**Directive**
Please recast the records as a Markdown table with the columns "Row" and "Line," one numbered row per line and no blank lines. Start at the beginning of the records and end with the line that contains "pyautogui.click(x=770, y=530)", including that line.

-- START Records for the exercise --

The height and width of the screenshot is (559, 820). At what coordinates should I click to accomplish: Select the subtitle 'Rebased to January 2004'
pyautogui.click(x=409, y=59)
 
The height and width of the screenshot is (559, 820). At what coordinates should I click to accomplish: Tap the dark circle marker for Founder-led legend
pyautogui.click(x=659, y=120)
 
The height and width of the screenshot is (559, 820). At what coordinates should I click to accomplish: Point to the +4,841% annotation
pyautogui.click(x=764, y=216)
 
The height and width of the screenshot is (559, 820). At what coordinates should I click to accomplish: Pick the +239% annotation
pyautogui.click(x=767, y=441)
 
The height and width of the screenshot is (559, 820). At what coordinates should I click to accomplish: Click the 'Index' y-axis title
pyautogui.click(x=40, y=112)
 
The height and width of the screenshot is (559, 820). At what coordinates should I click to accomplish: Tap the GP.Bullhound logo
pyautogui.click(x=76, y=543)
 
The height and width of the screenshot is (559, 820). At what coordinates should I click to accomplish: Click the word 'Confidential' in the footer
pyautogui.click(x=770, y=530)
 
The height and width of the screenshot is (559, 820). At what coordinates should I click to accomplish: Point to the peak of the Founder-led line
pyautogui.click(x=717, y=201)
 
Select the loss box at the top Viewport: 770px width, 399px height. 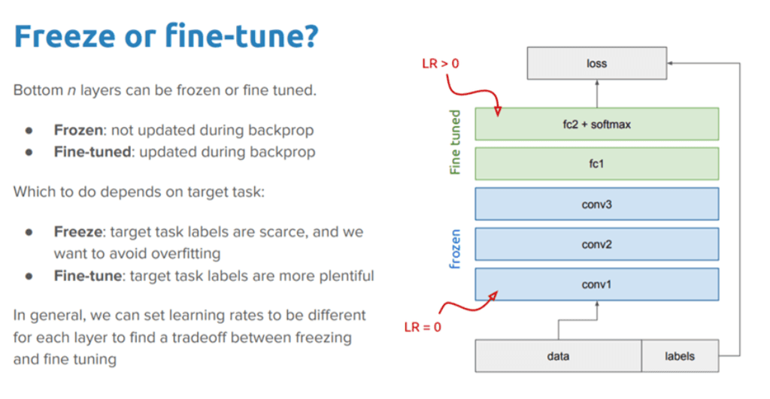click(596, 64)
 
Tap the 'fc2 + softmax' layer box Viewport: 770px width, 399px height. click(596, 124)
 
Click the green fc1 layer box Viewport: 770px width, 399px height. click(596, 164)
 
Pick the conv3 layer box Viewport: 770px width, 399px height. click(596, 204)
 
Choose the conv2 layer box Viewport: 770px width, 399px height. click(596, 244)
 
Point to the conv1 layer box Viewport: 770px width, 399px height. click(596, 284)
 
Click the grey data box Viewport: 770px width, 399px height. click(557, 356)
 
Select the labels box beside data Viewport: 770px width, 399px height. click(680, 356)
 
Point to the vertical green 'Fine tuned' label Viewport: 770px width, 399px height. click(455, 143)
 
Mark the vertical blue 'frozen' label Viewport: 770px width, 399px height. click(455, 249)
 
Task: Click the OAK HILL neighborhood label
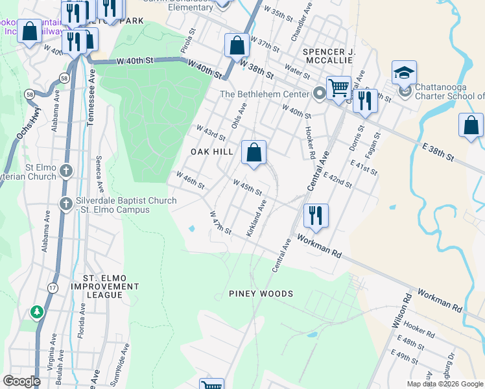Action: point(211,152)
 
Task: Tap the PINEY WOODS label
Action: point(261,294)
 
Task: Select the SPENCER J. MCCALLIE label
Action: point(334,55)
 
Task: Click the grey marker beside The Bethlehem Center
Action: point(319,94)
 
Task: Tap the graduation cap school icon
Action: point(404,73)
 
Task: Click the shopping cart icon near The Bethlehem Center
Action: point(338,88)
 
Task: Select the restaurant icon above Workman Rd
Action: point(316,215)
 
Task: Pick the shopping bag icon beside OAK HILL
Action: point(254,153)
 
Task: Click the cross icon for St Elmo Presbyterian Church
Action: point(65,171)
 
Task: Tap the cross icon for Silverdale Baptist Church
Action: point(65,204)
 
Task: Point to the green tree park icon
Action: point(38,312)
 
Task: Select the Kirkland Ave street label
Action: point(255,218)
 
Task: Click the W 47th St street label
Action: point(220,222)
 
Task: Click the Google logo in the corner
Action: point(22,381)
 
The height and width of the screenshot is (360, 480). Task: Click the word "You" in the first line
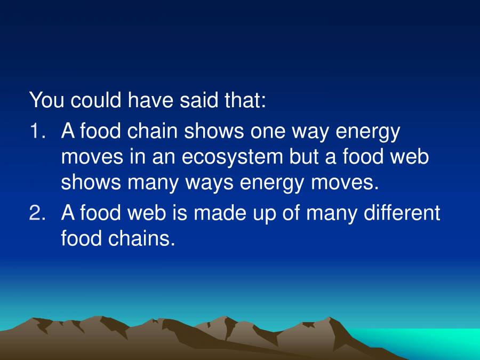[47, 100]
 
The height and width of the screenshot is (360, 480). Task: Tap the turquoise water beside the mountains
[443, 341]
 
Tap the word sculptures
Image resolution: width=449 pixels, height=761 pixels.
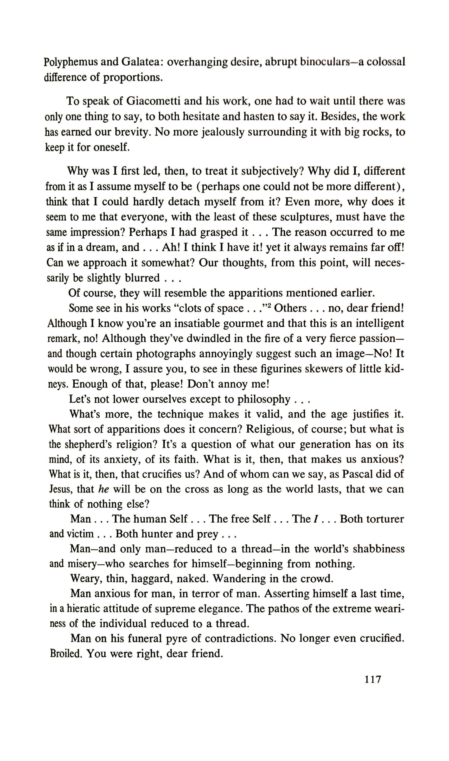[x=306, y=217]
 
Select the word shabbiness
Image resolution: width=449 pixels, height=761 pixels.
[x=378, y=549]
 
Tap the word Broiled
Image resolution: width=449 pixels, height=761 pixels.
[x=66, y=654]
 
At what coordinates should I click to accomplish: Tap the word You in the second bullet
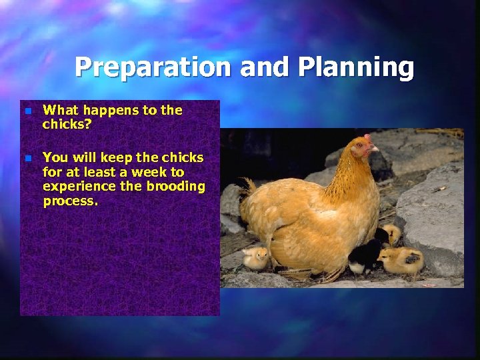pos(55,158)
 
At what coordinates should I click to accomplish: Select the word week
pos(151,172)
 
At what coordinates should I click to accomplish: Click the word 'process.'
pos(70,201)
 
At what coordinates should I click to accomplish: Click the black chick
pos(364,256)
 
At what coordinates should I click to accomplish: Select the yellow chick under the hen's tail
pos(255,257)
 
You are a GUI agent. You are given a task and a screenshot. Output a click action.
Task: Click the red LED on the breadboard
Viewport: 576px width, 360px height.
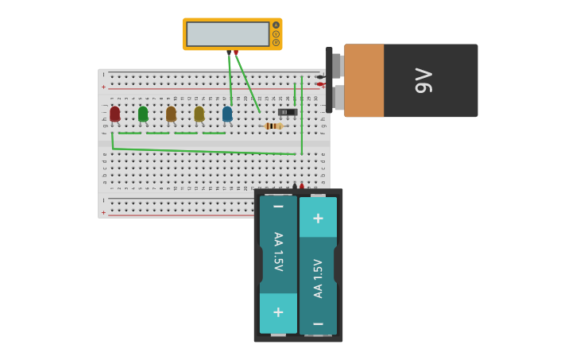point(114,114)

-- END Records for the exercise --

**Right answer**
| Row | Line |
|---|---|
| 1 | The height and width of the screenshot is (559, 820). At what coordinates should I click to accomplish: Select the subtitle 'Rebased to January 2004' |
| 2 | pyautogui.click(x=409, y=59) |
| 3 | The height and width of the screenshot is (559, 820). At what coordinates should I click to accomplish: Tap the dark circle marker for Founder-led legend |
| 4 | pyautogui.click(x=659, y=120) |
| 5 | The height and width of the screenshot is (559, 820). At what coordinates should I click to accomplish: Point to the +4,841% annotation |
| 6 | pyautogui.click(x=764, y=216) |
| 7 | The height and width of the screenshot is (559, 820). At what coordinates should I click to accomplish: Pick the +239% annotation |
| 8 | pyautogui.click(x=767, y=441) |
| 9 | The height and width of the screenshot is (559, 820). At what coordinates should I click to accomplish: Click the 'Index' y-axis title |
| 10 | pyautogui.click(x=40, y=112) |
| 11 | The height and width of the screenshot is (559, 820). At what coordinates should I click to accomplish: Tap the GP.Bullhound logo |
| 12 | pyautogui.click(x=76, y=543) |
| 13 | The height and width of the screenshot is (559, 820). At what coordinates should I click to accomplish: Click the word 'Confidential' in the footer |
| 14 | pyautogui.click(x=770, y=530) |